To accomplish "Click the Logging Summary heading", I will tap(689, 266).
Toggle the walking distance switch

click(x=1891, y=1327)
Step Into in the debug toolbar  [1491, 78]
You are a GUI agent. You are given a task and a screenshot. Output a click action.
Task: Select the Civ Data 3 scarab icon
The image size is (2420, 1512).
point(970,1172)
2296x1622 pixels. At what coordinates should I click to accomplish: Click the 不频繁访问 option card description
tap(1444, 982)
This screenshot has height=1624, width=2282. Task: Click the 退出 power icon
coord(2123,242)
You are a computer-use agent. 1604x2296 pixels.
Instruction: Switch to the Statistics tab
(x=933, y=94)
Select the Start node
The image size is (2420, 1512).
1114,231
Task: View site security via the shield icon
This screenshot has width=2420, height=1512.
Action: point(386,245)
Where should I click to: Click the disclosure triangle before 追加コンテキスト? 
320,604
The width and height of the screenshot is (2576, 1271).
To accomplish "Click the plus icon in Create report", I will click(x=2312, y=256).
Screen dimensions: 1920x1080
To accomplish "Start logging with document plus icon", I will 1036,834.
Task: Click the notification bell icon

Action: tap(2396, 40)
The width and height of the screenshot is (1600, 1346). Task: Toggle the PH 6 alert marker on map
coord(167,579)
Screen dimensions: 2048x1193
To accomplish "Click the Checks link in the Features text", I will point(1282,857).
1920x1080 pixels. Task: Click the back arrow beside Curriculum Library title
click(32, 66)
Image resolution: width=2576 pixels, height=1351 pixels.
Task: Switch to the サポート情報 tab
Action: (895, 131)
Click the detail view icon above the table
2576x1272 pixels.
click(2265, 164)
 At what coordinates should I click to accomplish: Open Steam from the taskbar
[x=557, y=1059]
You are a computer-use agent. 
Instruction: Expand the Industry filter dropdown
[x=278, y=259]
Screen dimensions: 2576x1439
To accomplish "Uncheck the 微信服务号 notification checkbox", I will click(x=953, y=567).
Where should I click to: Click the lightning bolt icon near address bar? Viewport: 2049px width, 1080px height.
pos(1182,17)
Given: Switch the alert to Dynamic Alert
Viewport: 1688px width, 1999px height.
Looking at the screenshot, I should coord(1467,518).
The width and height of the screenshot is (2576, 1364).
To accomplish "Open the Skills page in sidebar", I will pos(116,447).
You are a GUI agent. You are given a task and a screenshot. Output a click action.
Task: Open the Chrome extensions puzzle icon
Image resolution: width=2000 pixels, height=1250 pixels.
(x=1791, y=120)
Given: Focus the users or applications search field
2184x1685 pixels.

□ □ □ □

Every line of the material above must be set down again exactly.

To accomplish "Click the Logging Summary heading", I will tap(689, 266).
Toggle the walking distance switch

click(x=1891, y=1327)
Step Into in the debug toolbar  [1491, 78]
You are a GUI agent. You are given a task and a screenshot. Output a click action.
Task: Select the Civ Data 3 scarab icon
The image size is (2420, 1512).
point(970,1172)
2296x1622 pixels. At what coordinates should I click to accomplish: Click the 不频繁访问 option card description
tap(1444, 982)
This screenshot has height=1624, width=2282. Task: Click the 退出 power icon
coord(2123,242)
You are a computer-use agent. 1604x2296 pixels.
Instruction: Switch to the Statistics tab
(x=933, y=94)
Select the Start node
The image size is (2420, 1512).
1114,231
Task: View site security via the shield icon
This screenshot has width=2420, height=1512.
Action: point(386,245)
Where should I click to: Click the disclosure triangle before 追加コンテキスト? 
320,604
The width and height of the screenshot is (2576, 1271).
To accomplish "Click the plus icon in Create report", I will click(x=2312, y=256).
Screen dimensions: 1920x1080
To accomplish "Start logging with document plus icon", I will 1036,834.
Task: Click the notification bell icon

Action: tap(2396, 40)
The width and height of the screenshot is (1600, 1346). Task: Toggle the PH 6 alert marker on map
coord(167,579)
Screen dimensions: 2048x1193
To accomplish "Click the Checks link in the Features text", I will point(1282,857).
1920x1080 pixels. Task: Click the back arrow beside Curriculum Library title
click(32, 66)
Image resolution: width=2576 pixels, height=1351 pixels.
Task: Switch to the サポート情報 tab
Action: (895, 131)
Click the detail view icon above the table
2576x1272 pixels.
click(2265, 164)
 At what coordinates should I click to accomplish: Open Steam from the taskbar
[x=557, y=1059]
You are a computer-use agent. 
Instruction: Expand the Industry filter dropdown
[x=278, y=259]
Screen dimensions: 2576x1439
To accomplish "Uncheck the 微信服务号 notification checkbox", I will click(x=953, y=567).
Where should I click to: Click the lightning bolt icon near address bar? Viewport: 2049px width, 1080px height.
pos(1182,17)
Given: Switch the alert to Dynamic Alert
Viewport: 1688px width, 1999px height.
Looking at the screenshot, I should coord(1467,518).
The width and height of the screenshot is (2576, 1364).
To accomplish "Open the Skills page in sidebar", I will pos(116,447).
You are a GUI agent. You are given a task and a screenshot. Output a click action.
Task: Open the Chrome extensions puzzle icon
Image resolution: width=2000 pixels, height=1250 pixels.
(x=1791, y=120)
Given: Focus the users or applications search field
2184x1685 pixels.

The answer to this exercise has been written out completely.